Vallejo does so well at his job and enjoys being in the kitchen so much he recently turned down the job as general manager of campus dining services. “They asked if I wanted it (the job) and I was like ‘I don’t know! I don’t know!’ I really like being down here and cooking. It’s never boring. I’m not at a desk. I can’t work at a desk; that’s why I can’t work up there. I mean, I never learned typing in school. I tried to, but it wasn’t required in high school. “
Originally from Seattle Wash., Vallejo grew up in Oregon. After his sister moved to Alaska and married a man in the Coast Guard, Vallejo came to Juneau and visited them during the summer when he was about 13-years-old.
Later when his brother-in-law went on to open a Chinese food restaurant, Vallejo began helping in the kitchen, which might have got him into cooking. That’s up for debate however because as Vallejo put it, “I was only 13 at the time so I wasn’t really thinking. I was like, ‘I hate this stuff! I don’t want to work. I just want to be rich!’ You never think about being something or working hard when you are 13.”
After high school Vallejo joined the army where he was stationed in Fort Louis, Wash. “I knew I wanted to join the army just to get out of the small town I grew up in. I wasn’t in any wars. I was in the disco wars in the ‘70s. So I stayed in the United States.”
When Vallejo got out of the army, he wasn’t sure which direction to take next. “I got out of the army and then I didn’t know what else to do. I was still a punk.”
Later the he was given the opportunity to go to Alaska to help out a relative who had just suffered a stroke. “I had just gotten out of the army so everyone was like ‘Pat’s not doing anything, he’s just hanging out, send Pat up to Alaska. He can cook and chauffer and everything.’ I didn’t care. As long as they were going to pay me I’d go. So I came up and started helping out. Then I started living here. I started getting real jobs and making more money. You want your own place. Juneau is a nice place.”

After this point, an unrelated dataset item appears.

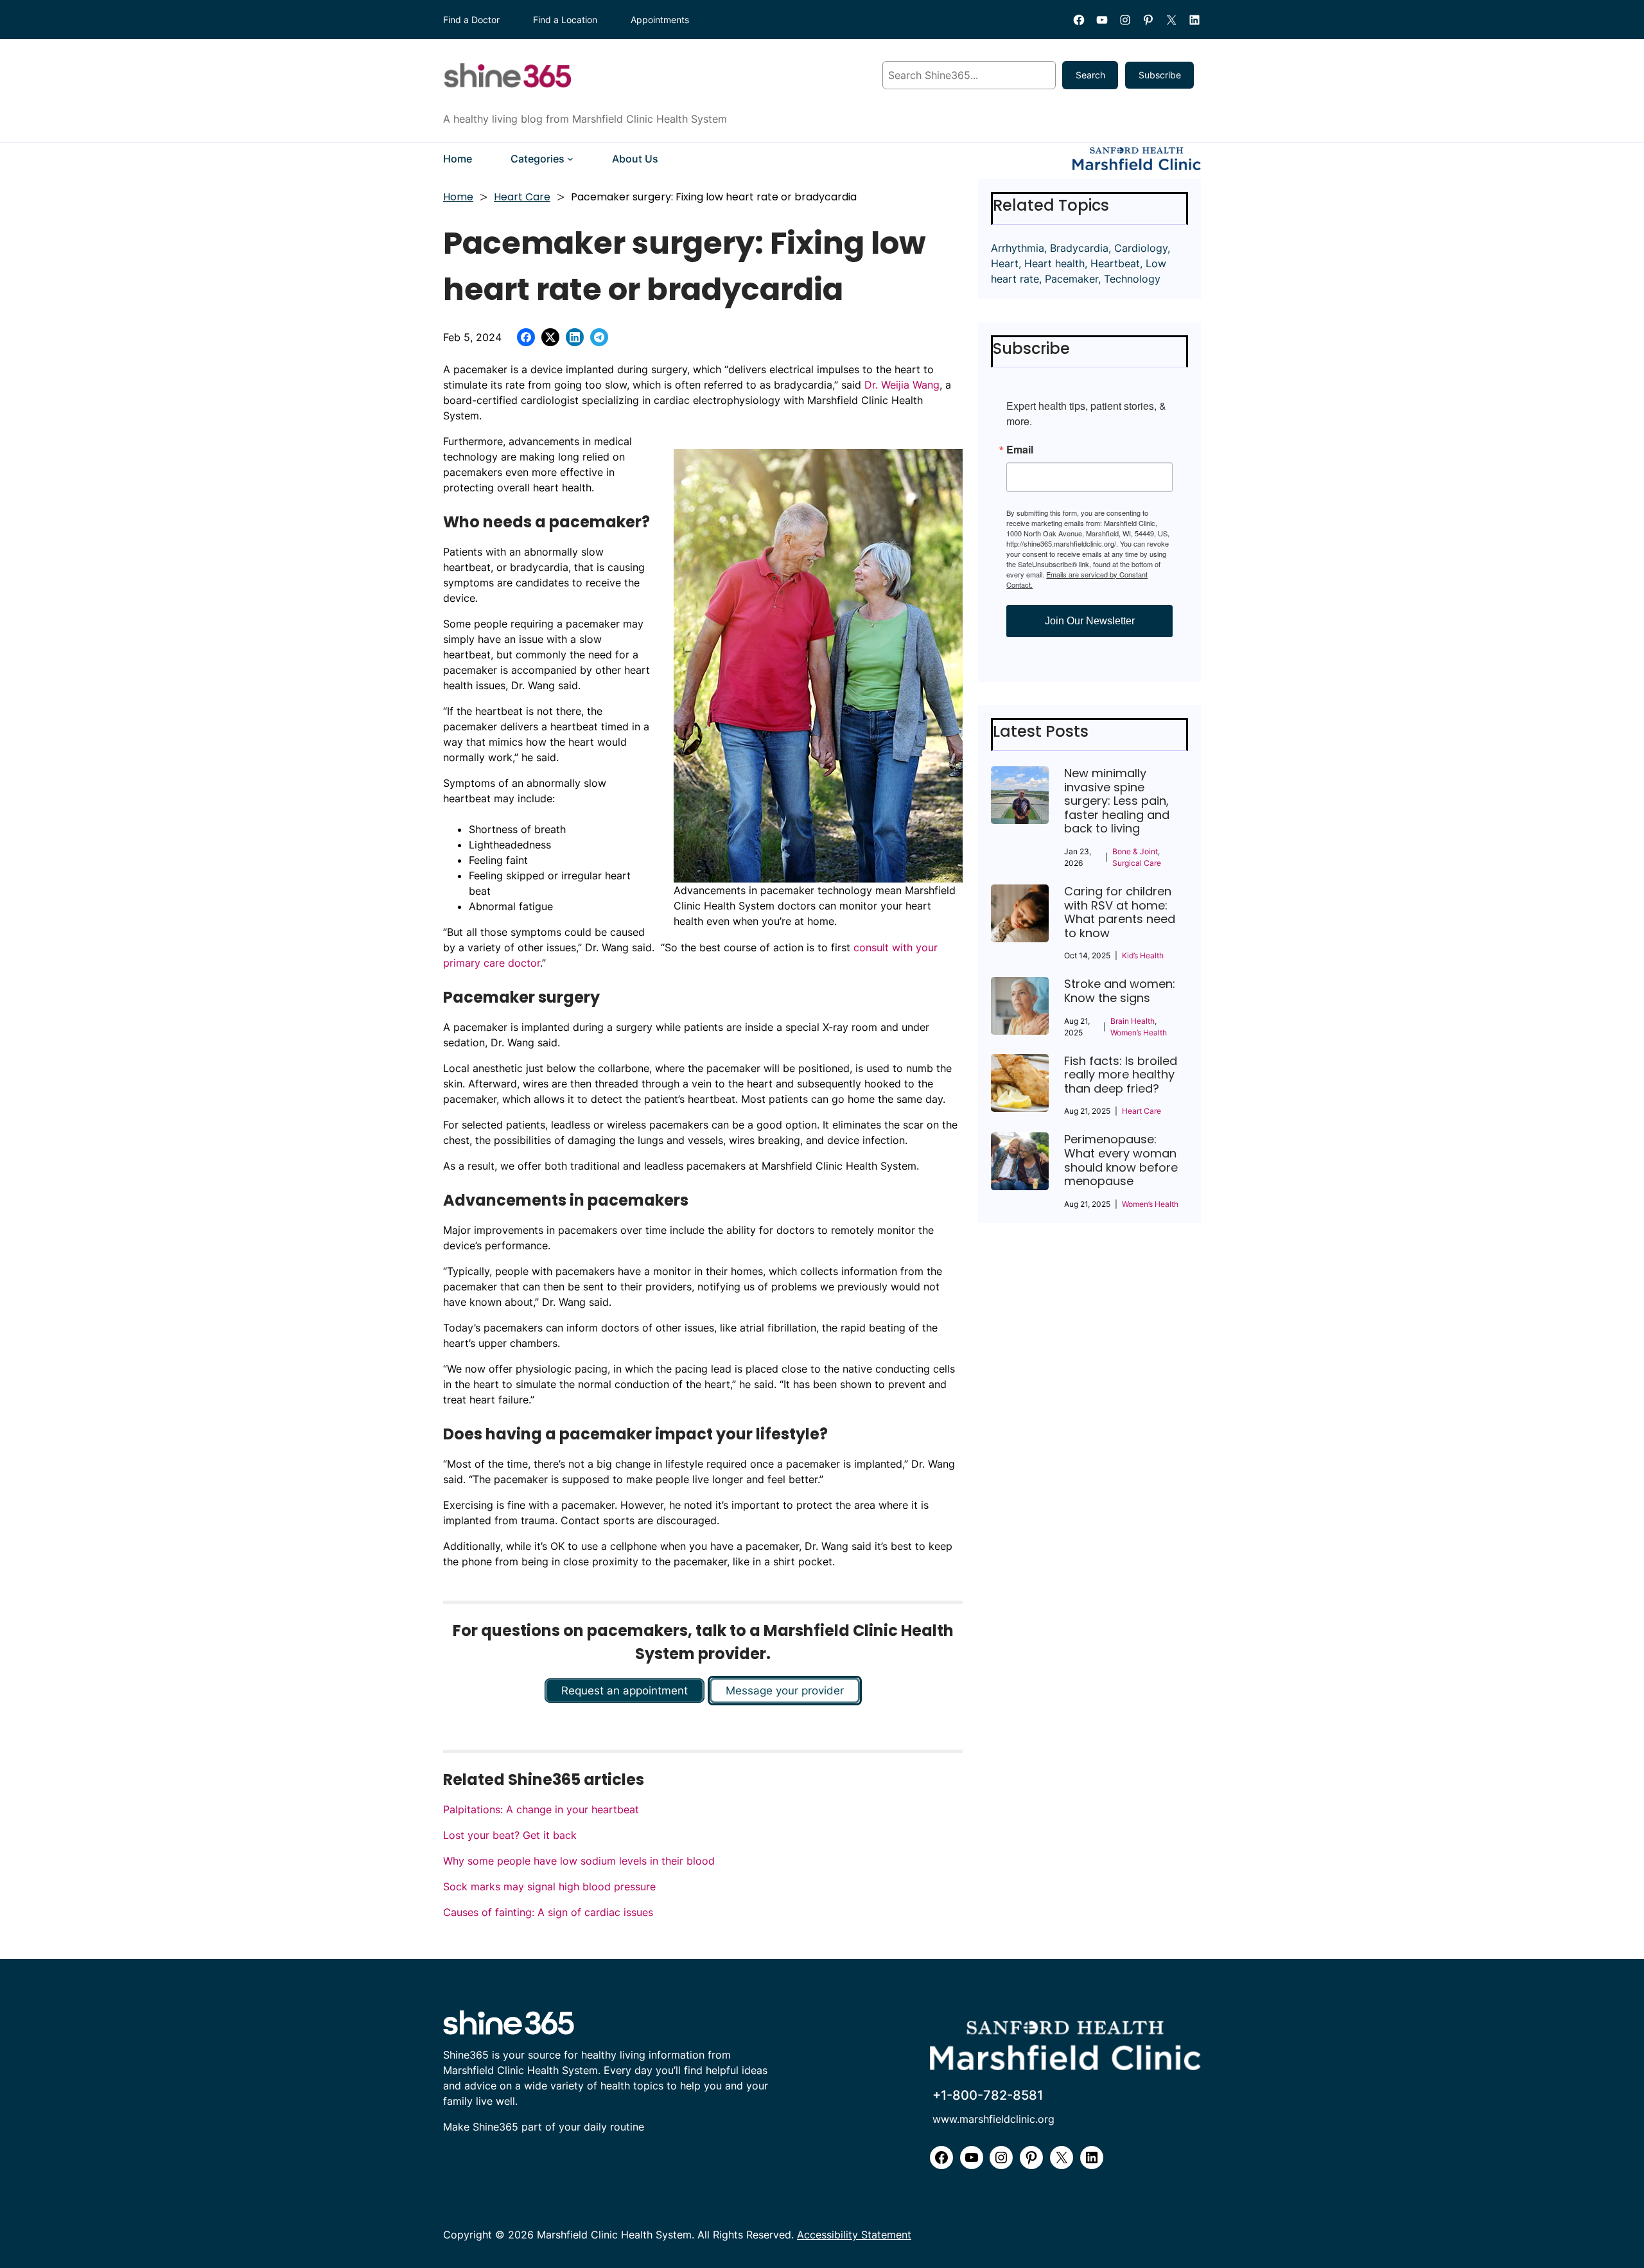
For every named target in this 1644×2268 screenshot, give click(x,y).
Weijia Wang (910, 384)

And Juneau is where Vallejo decided to stay. Living here with his energetic black lab Keet, Vallejo’s only complaint is about the lousy summers occurring over the last few years. “I can never forget hot days growing up in Oregon and just running down to a creek or a river and not hesitating, just jumping in. The water wasn’t cold and you wanted to be cold anyway. I mean, what do you do in the summer here? Put on your raincoat and it’s foggy like last summer.”
Winters seem to suit Vallejo best here in Juneau. Snowshoeing and cross-country on occasion skiing are his favorite pastimes during the winter.
Vallejo intends on remaining the head cook and making people’s days better with the simple joys of food.
“When people ask me how long I’ve been working here and I tell them, it doesn’t really even seem that long. When the students come back from 10 years ago and bring their kids and their kids bring their kids, it’s crazy. Students come in and say ‘Oh you made my day! You made macaroni and cheese!’ You see that’s not hard. That’s what it takes (to make people feel good) and that’s when I realized I don’t want to be stuck in the office. Life’s too short to be stuck in the office.”